### EXCERPTED DATA ###

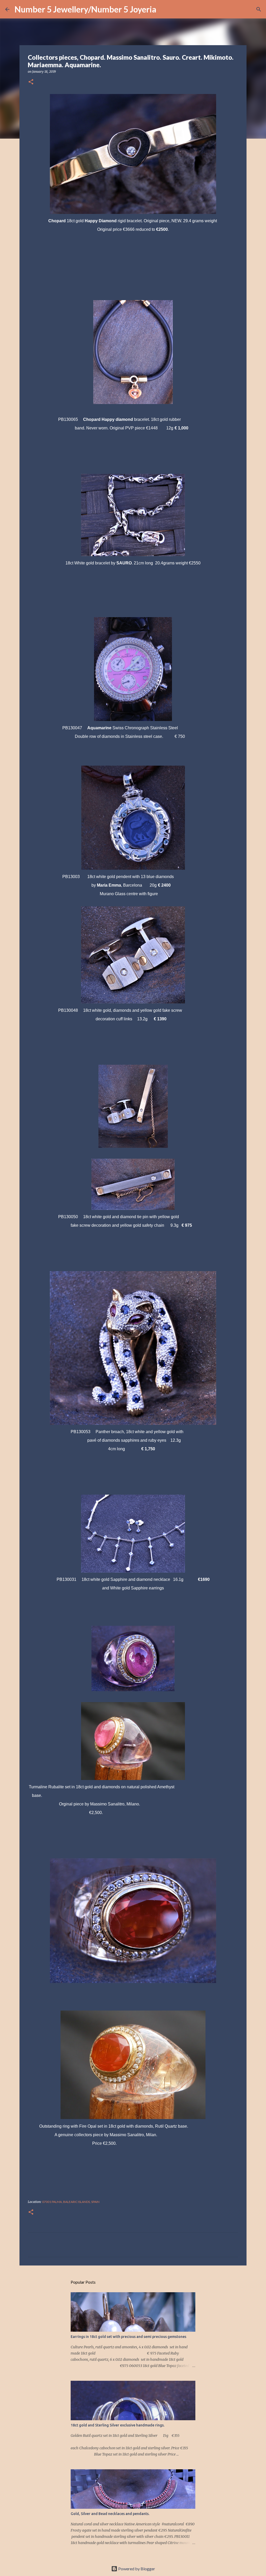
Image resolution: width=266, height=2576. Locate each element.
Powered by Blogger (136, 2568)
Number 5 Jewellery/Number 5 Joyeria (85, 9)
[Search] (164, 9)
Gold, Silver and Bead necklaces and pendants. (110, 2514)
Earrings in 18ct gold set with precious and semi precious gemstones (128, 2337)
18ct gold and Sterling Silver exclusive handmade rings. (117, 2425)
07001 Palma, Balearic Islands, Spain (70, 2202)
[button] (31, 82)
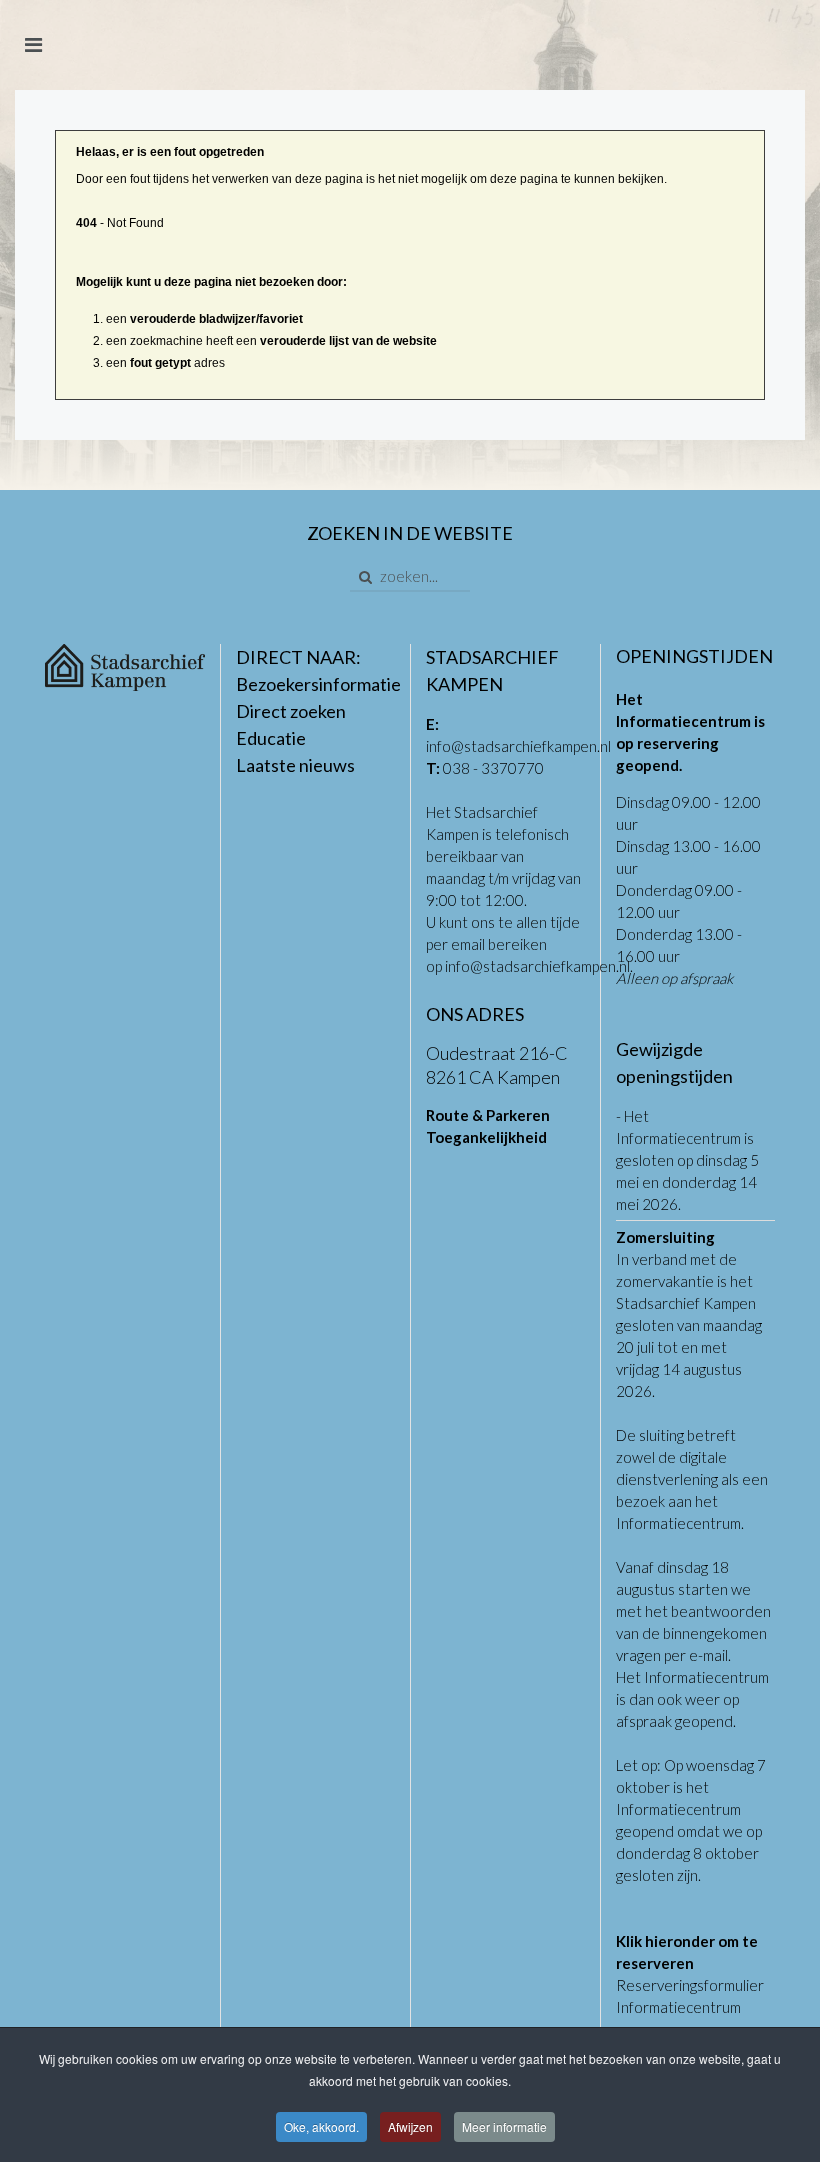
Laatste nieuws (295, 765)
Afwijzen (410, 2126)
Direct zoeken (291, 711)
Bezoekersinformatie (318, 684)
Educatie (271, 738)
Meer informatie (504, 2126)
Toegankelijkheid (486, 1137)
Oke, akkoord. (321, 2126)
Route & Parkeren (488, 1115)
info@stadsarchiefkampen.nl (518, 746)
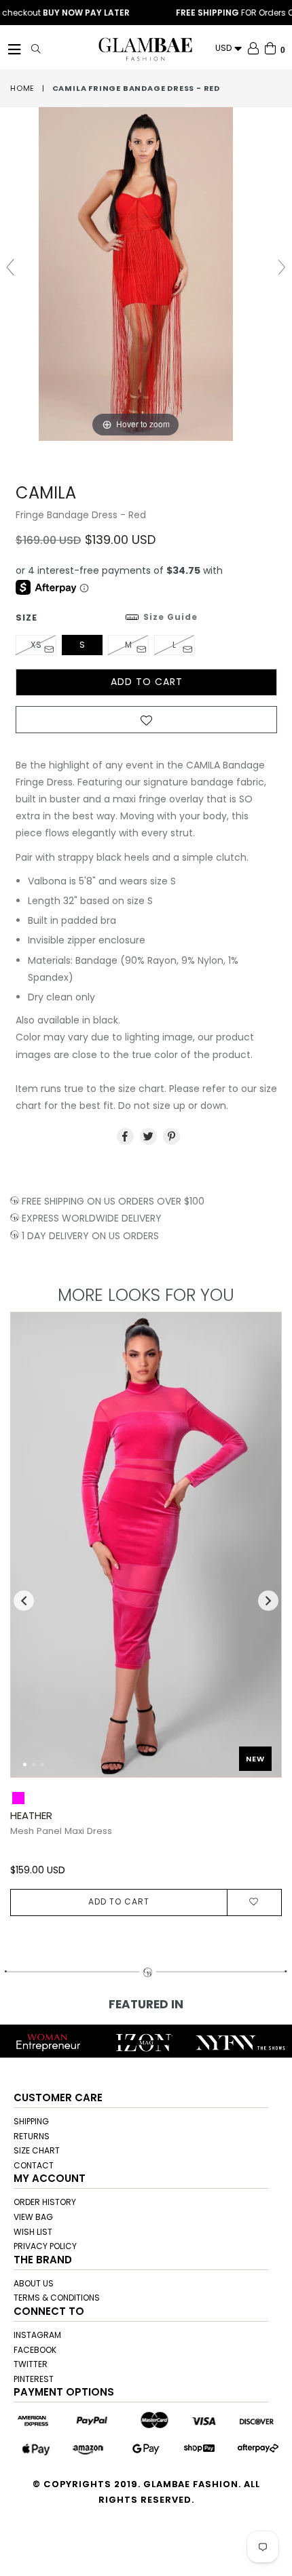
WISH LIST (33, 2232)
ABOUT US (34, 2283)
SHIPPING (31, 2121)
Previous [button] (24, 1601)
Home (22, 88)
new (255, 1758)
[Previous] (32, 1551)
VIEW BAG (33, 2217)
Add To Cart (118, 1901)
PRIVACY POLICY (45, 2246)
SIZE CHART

###

■ **HOW TO COMPLETE THIS TASK**
From the line containing "Bezoekersinformatie (318, 684)" down to the final line of the records above, restate every line word for word, add nothing, and skip the pictures.

■ **EXERCISE SOLUTION**
Bezoekersinformatie (318, 684)
Educatie (271, 738)
Meer informatie (504, 2126)
Toegankelijkheid (486, 1137)
Oke, akkoord. (321, 2126)
Route & Parkeren (488, 1115)
info@stadsarchiefkampen.nl (518, 746)
WISH LIST (33, 2232)
ABOUT US (34, 2283)
SHIPPING (31, 2121)
Previous [button] (24, 1601)
Home (22, 88)
new (255, 1758)
[Previous] (32, 1551)
VIEW BAG (33, 2217)
Add To Cart (118, 1901)
PRIVACY POLICY (45, 2246)
SIZE CHART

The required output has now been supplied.